GIVEN PROBLEM –
Translate this sentence from the post about a fog settling over the heart into French: "i'm walking around downtown today and theres this snowy fog thats settled in and covered the town."

DOCUMENT SECTION –
• • • •

THERE'S WAAAAAYYYY BIGGER PROBLEMS THAN YOU RIGHT NOW!!

and yet...you're the easiest to focus on...
you're the easiest to put all my energy and tears into...

and so i do.

you are a distraction, a diversion. 
but more than that...i wish you were here to hold me right now. to hold me tight...and never let go. i need someone..i need you. and im not even being dramatic...i really do. i need to feel something, or else i need someone here to feel for me. 
i've been asking my friends to pray right now...because i need someone to do it for me. i feel like...i cant even get the words out. it just hurts and yet i am numb at the same time. 
but who is going to feel for me? who is going to do my feeling so i don't have to.
ya know, its funny and its ironic. i'm walking around downtown today and theres this snowy fog thats settled in and covered the town.

that's what i feel around my heart. that theres this fog thats settled in and covered it. i feel like i am walking around through life, looking at things through a haze...like i can see it...but not clearly. and i know EXACTLY why that is.
i know EXACTLY who can fix it.
and its not you.
but you are easier to reach for.

• • • •

SOURCE DATA –
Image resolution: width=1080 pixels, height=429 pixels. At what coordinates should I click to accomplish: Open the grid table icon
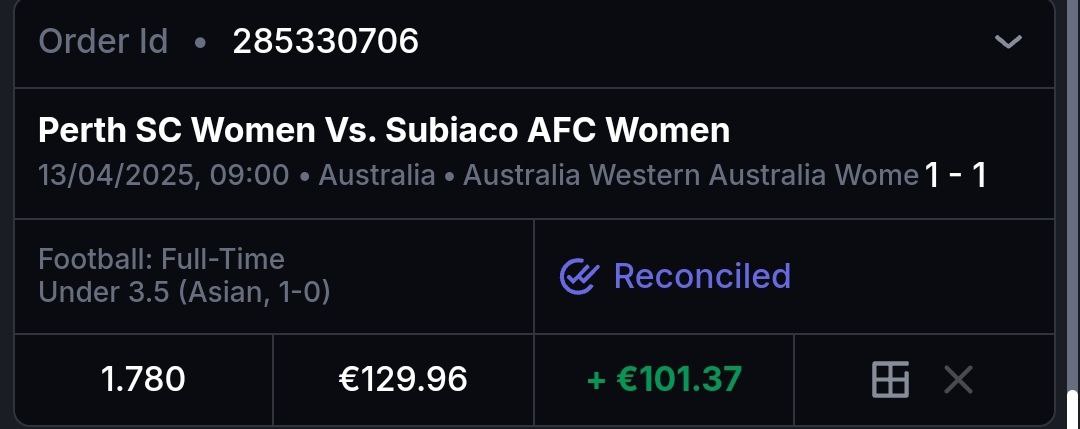pyautogui.click(x=890, y=380)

• • • •

RESULT FOR THIS TASK –
Je me promène dans le centre-ville aujourd'hui et il y a ce brouillard neigeux qui s'est installé et a recouvert la ville.